■ Required action
Print exactly what the entries say, line by line, from the first line down to the one with "[Pavimentan el camino", inclusive.

___ Data for this exercise ___

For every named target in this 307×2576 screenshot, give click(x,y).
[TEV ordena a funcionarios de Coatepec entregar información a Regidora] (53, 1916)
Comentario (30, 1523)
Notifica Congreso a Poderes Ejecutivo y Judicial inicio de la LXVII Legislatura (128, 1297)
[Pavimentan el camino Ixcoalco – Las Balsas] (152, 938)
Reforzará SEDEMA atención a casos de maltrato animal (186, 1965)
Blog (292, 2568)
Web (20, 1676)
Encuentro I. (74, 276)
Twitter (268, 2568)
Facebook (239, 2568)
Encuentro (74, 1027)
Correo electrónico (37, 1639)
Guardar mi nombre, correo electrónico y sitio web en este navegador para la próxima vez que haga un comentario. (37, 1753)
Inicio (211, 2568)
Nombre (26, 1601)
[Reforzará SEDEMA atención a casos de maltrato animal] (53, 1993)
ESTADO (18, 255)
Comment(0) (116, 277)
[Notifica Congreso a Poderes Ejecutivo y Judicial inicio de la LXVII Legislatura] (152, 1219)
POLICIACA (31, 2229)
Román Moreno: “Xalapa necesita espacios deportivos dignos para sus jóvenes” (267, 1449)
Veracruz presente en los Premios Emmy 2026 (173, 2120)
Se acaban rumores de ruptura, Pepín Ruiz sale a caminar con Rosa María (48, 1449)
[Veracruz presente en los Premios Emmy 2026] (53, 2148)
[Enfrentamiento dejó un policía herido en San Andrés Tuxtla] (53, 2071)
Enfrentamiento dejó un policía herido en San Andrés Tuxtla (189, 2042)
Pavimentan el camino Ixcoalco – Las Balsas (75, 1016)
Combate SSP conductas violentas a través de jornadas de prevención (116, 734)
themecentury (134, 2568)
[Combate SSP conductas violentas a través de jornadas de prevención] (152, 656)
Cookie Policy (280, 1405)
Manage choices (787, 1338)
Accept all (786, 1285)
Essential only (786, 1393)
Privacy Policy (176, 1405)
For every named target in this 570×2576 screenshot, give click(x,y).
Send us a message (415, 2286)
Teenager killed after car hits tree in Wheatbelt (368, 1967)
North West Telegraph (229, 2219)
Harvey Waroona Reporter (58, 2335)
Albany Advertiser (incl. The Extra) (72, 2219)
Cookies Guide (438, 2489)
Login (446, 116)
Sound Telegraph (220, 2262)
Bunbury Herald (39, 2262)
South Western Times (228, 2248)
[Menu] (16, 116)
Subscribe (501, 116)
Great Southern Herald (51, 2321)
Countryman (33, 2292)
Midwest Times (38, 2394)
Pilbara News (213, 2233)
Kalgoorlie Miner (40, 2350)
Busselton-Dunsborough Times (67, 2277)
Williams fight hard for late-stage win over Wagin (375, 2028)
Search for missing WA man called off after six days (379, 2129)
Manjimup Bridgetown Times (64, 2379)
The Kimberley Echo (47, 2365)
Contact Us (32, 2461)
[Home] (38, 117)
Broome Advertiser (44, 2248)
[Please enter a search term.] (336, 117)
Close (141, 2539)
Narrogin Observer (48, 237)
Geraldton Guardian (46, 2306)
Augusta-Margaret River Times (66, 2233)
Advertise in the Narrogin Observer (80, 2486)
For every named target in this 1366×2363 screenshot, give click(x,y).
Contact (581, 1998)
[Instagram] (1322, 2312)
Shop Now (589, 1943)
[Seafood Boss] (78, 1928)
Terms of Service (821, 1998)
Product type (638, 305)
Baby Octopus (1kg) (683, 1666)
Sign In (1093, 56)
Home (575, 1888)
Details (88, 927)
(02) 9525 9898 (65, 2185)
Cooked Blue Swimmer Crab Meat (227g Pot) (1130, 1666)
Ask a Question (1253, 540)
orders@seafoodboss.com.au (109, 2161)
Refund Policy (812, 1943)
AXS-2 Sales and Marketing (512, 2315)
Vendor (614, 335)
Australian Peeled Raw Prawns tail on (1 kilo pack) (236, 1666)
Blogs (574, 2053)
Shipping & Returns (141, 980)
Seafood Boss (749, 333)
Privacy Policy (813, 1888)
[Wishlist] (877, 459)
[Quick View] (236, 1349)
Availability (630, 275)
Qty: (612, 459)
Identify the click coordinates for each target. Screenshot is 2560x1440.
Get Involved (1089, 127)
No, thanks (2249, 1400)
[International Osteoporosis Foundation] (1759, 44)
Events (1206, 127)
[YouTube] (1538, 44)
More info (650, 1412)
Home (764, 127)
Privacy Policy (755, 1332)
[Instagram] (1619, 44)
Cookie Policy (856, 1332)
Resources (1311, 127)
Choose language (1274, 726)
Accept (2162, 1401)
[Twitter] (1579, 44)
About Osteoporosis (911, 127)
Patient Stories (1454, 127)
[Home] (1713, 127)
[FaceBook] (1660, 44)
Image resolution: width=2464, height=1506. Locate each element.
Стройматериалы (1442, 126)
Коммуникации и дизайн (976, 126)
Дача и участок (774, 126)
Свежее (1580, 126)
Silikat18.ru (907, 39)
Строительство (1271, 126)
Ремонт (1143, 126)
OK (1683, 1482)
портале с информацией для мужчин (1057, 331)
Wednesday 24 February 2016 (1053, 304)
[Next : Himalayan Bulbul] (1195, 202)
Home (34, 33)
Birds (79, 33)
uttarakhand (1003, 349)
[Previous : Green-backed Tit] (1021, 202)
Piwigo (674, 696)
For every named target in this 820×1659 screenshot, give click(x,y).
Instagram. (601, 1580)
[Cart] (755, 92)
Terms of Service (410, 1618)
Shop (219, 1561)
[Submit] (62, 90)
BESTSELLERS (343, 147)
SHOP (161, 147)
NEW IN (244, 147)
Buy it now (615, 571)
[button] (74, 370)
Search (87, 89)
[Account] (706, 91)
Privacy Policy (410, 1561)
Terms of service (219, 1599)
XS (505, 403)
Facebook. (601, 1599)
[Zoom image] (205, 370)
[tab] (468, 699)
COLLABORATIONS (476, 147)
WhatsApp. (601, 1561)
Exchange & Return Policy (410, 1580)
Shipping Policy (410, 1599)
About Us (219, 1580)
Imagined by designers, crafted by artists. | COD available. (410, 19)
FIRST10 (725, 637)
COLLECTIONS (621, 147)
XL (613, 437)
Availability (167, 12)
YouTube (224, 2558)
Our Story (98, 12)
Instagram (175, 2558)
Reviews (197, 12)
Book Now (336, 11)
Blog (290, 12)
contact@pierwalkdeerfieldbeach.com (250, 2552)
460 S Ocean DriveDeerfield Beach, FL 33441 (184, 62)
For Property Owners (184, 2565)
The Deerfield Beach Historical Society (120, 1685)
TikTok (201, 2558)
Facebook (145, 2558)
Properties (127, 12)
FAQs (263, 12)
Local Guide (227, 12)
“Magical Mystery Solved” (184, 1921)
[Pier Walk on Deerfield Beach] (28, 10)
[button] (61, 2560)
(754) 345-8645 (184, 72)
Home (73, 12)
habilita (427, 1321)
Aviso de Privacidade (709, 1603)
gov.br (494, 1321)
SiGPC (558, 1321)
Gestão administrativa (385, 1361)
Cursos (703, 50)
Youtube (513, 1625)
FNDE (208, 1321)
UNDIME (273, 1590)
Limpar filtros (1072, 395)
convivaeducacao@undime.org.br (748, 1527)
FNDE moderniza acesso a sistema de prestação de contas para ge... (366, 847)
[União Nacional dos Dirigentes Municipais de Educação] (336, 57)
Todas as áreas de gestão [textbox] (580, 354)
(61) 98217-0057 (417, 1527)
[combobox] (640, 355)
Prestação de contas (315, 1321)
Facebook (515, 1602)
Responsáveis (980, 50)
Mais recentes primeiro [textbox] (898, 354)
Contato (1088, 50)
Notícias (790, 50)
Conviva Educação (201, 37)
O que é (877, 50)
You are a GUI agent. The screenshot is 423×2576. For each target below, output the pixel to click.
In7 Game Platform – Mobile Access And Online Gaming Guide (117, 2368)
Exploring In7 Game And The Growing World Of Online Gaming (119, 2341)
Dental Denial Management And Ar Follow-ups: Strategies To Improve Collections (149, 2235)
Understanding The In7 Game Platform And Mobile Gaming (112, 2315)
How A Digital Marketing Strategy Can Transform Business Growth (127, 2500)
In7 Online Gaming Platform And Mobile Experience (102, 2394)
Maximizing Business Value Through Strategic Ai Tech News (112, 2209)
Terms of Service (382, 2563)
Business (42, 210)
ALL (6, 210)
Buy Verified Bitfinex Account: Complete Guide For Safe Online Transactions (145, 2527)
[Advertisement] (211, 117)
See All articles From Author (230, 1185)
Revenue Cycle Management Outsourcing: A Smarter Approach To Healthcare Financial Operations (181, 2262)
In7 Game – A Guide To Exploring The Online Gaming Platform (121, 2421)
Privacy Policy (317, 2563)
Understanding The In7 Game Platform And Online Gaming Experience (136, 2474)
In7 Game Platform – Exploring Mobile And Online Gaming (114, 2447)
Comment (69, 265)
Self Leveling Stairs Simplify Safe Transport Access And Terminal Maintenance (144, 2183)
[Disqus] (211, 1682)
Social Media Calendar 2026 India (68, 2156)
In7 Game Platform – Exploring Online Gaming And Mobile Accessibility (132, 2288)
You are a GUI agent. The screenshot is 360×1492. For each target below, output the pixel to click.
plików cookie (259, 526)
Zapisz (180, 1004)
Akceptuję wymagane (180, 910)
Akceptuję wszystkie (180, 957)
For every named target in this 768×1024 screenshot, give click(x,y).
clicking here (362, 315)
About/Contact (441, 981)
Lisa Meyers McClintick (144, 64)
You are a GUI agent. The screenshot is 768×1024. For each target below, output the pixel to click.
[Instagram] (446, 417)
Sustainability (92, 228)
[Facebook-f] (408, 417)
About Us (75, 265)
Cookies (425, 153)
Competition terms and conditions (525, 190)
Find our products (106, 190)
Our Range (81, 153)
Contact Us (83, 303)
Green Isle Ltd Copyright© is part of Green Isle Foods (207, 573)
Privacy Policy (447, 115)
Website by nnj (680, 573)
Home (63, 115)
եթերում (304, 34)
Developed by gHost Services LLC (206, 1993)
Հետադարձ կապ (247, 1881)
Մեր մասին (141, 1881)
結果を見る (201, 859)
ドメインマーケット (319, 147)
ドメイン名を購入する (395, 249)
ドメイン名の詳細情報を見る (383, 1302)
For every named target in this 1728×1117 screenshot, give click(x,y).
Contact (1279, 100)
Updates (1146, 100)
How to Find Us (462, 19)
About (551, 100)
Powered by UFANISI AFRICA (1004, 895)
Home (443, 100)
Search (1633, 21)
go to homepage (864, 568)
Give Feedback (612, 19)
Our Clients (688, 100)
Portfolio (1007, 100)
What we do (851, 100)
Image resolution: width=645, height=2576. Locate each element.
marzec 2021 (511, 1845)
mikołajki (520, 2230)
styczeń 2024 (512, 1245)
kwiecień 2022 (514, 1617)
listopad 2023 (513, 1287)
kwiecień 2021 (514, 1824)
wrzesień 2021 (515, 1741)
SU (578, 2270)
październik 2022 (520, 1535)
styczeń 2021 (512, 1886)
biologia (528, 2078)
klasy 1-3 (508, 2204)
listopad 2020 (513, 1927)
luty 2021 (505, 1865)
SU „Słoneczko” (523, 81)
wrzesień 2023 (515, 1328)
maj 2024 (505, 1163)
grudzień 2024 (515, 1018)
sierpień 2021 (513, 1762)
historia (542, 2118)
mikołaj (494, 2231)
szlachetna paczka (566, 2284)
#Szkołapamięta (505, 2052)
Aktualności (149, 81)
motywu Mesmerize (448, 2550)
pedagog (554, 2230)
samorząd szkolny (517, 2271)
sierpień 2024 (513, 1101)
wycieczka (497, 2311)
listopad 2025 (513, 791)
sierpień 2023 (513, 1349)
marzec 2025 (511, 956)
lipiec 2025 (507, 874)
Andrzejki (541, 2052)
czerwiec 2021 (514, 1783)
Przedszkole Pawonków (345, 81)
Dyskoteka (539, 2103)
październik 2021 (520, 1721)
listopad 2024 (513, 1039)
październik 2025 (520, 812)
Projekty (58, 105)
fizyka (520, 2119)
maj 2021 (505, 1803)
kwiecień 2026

___

■ Answer space
For every named target in this 307×2576 screenshot, give click(x,y).
[TEV ordena a funcionarios de Coatepec entregar información a Regidora] (53, 1916)
Comentario (30, 1523)
Notifica Congreso a Poderes Ejecutivo y Judicial inicio de la LXVII Legislatura (128, 1297)
[Pavimentan el camino Ixcoalco – Las Balsas] (152, 938)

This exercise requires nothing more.